> Your goal: Only the lines from the one with "Click the Apple iTunes music icon" to the end of the data, both ends included, should be output, exactly as they stand and without pictures.
═══ Study material
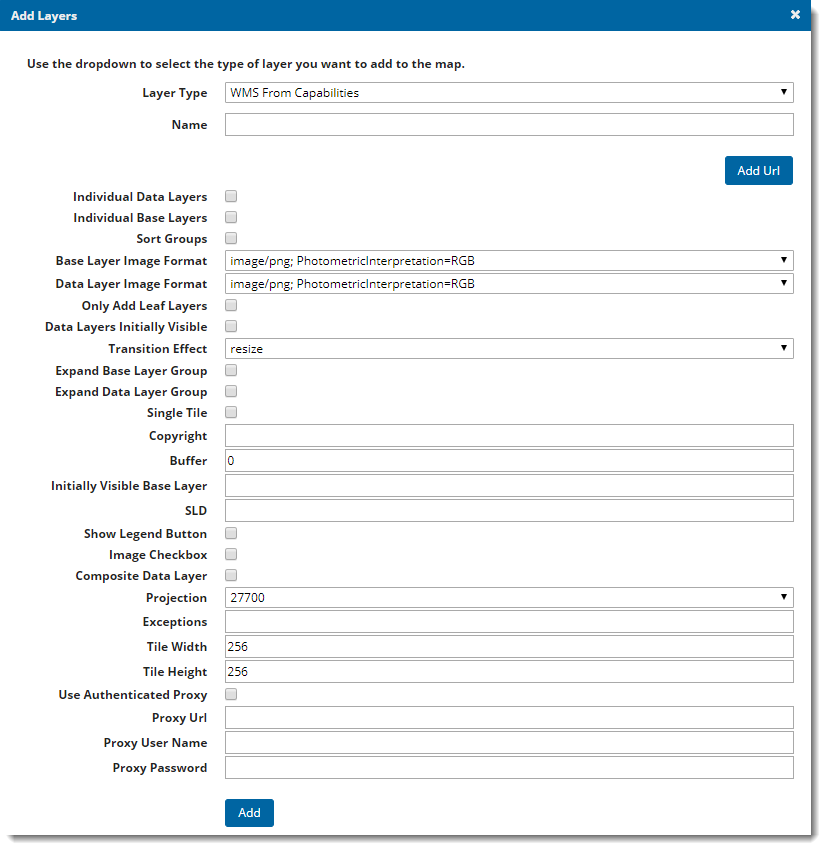
Task: Click the Add button to submit
Action: pyautogui.click(x=248, y=812)
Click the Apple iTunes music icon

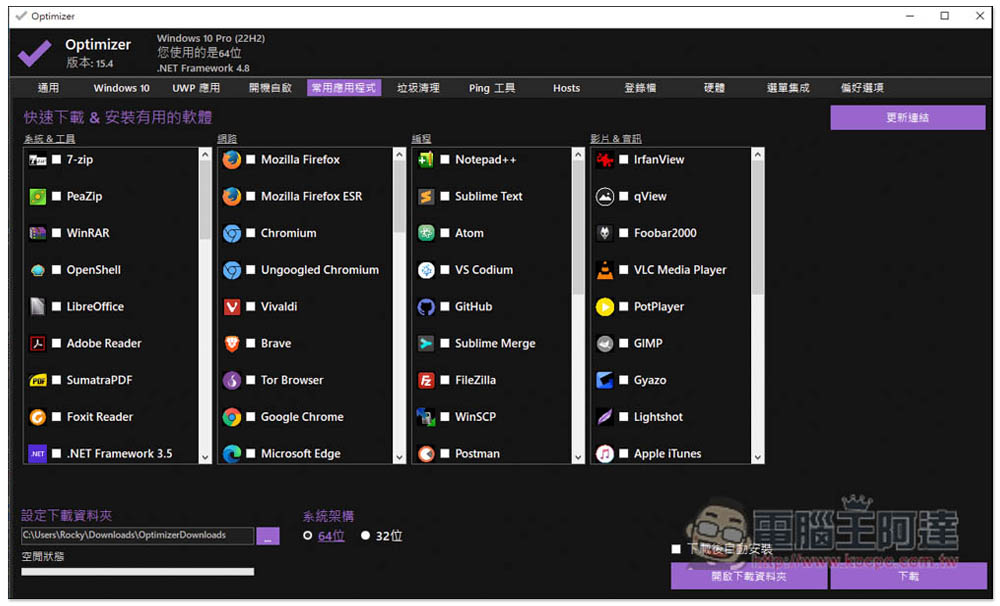click(x=605, y=454)
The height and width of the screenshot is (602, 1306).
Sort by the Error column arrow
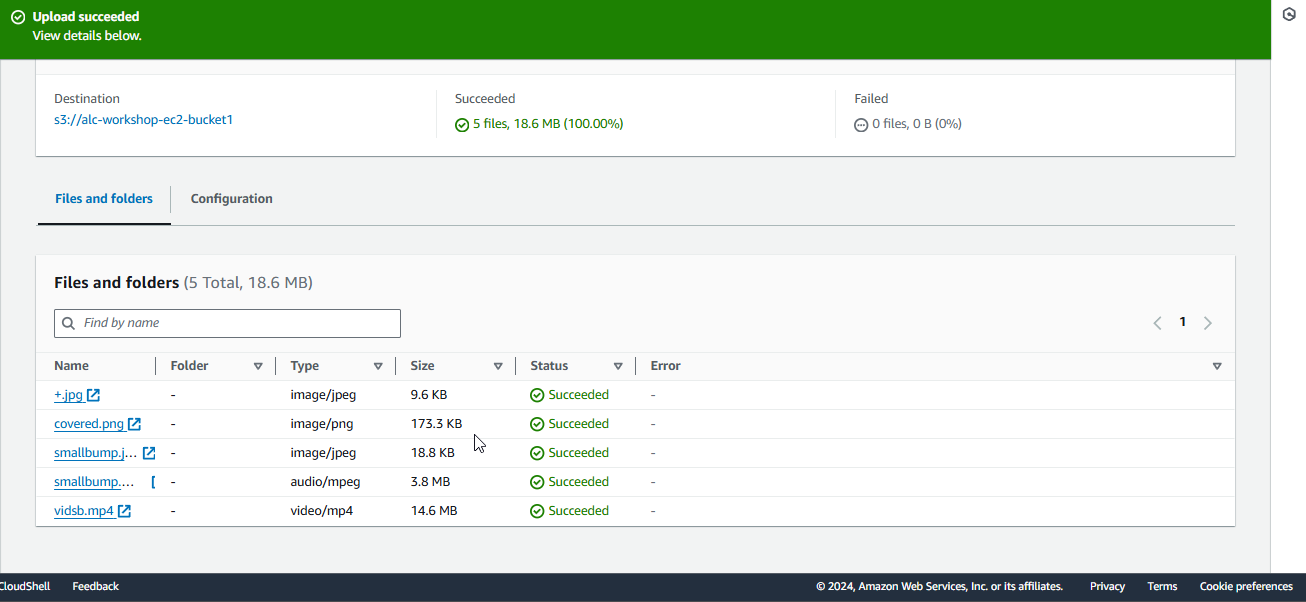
══════
> Output below:
Click the Apple iTunes music icon

click(x=605, y=454)
The height and width of the screenshot is (602, 1306).
Sort by the Error column arrow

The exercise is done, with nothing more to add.